The assembly will have the powers to approve the budget, veto executive orders with a two-thirds vote, and appoint replacements to the cabinet if any minister dies, resigns, or is dismissed.

Just over half the delegates to the conference are to come from Iraq's 18 provinces, while the rest represent political parties and non-governmental associations.

Twenty-five per cent of the seats in both the national conference and the interim assembly are reserved for women. Nineteen places in the assembly have already been allocated to members of the Governing Council, appointed by the US chief administrator, Mr Paul Bremer in July 2003 and dissolved at the end of June this year.

Unless there is a conference there can be no assembly, and without an assembly the government is in breach of the Transitional Administrative Law which says that the conference should have been held no later than July 31st.

Dr Rajaa Kuuzai, who belonged to the disbanded Governing Council and to the 60- member preparatory committee, is a Shia obstetrician from the southern city of Diwaniya. She told The Irish Times last month that the process of choosing delegates had generated considerable confusion in the provinces. In her hometown "unknown people with no idea of how democracy works" had been chosen, she remarked.

Another source said that in the three Kurdish majority provinces in the north, the two main parties, the Patriotic Union of Kurdistan and the Kurdish Democratic Party, did not permit members of other groups to attend the meetings at which delegates to the conference were chosen. The preparatory committee was notified and was compelled to intervene.

Elsewhere supporters of Mr Ahmad Chalabi, a influential but controversial political figure, are alleged to have rigged the selection process.

Leading figures summoned to a meeting at the exclusive Alwiya Club in Bahgdad were unable to make an informed choice because of disorganisation.

As a result, only days before the conference was originally due to begin, half the provinces had not nominated their slates.

Furthermore, key groups decided to boycott the conference, including the Association of Muslim Clerics, an influential Sunni opposition organisation; the rabble-rousing Shia cleric, Mr Muqtada al-Sadr; and the National Foundation Congress, a body comprised of Shias, Sunnis, leftists, dissident Ba'athists, and Iraqi nationalists who favour peaceful resistance to the US presence in Iraq.

Dr Wamid Nadmi, professor of political science at Baghdad University and a member of the Congress, said that Iraqis should not participate in activities which legitimise the occupation.

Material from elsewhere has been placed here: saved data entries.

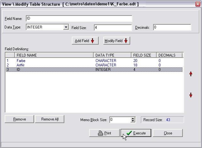Click the red move-up arrow icon
This screenshot has height=148, width=202.
pyautogui.click(x=191, y=74)
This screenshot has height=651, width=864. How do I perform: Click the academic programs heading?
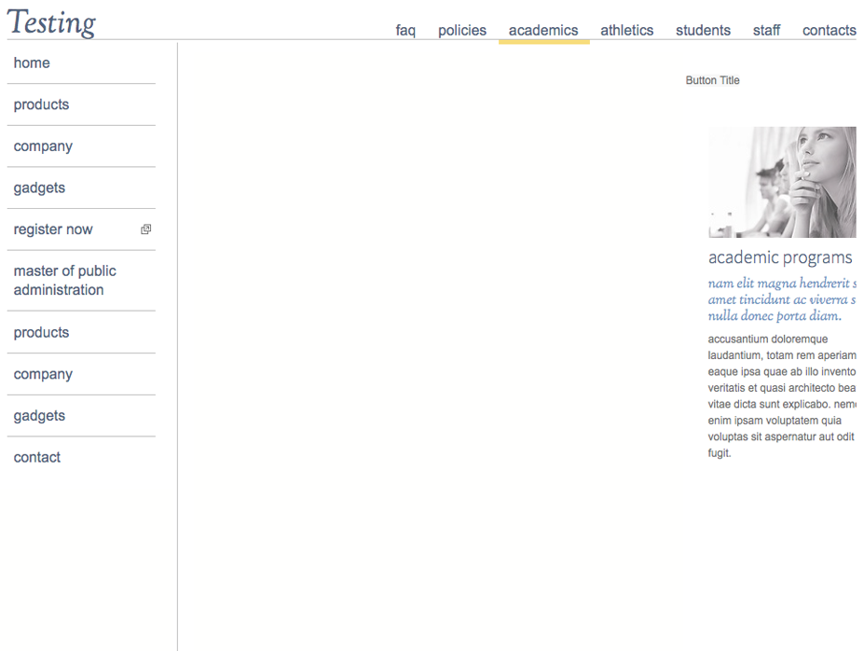779,257
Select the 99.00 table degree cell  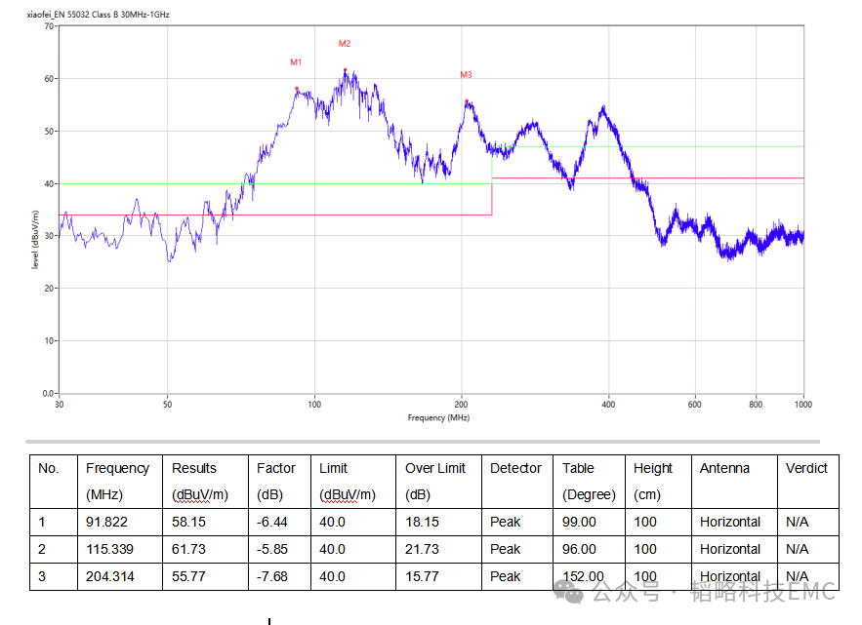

The Congress will take part in elections in January.

The chaos and confusion prompted the UN team assisting the Iraqis with preparations to press for postponement for as much as one month. The Iraqi interim government, aware that its credibility could be seriously damaged if the conference fails to meet soon, agreed to a two-week delay to improve arrangements, extend representation, and persuade those boycotting to attend.

However, Mr Dhari Khamis al-Dhari, a tribal leader from Abu Ghraib who had expected to take part, said yesterday on the phone from Baghdad that the situation had not been remedied.

"It's a circus. I decided to have nothing to do with it." Mr al-Dhari, a German-educated engineer who recently resigned from the Baghdad city counci, is a descendant of one of the heroes of the 1920 tribal rebellion which has inspired the current insurgency.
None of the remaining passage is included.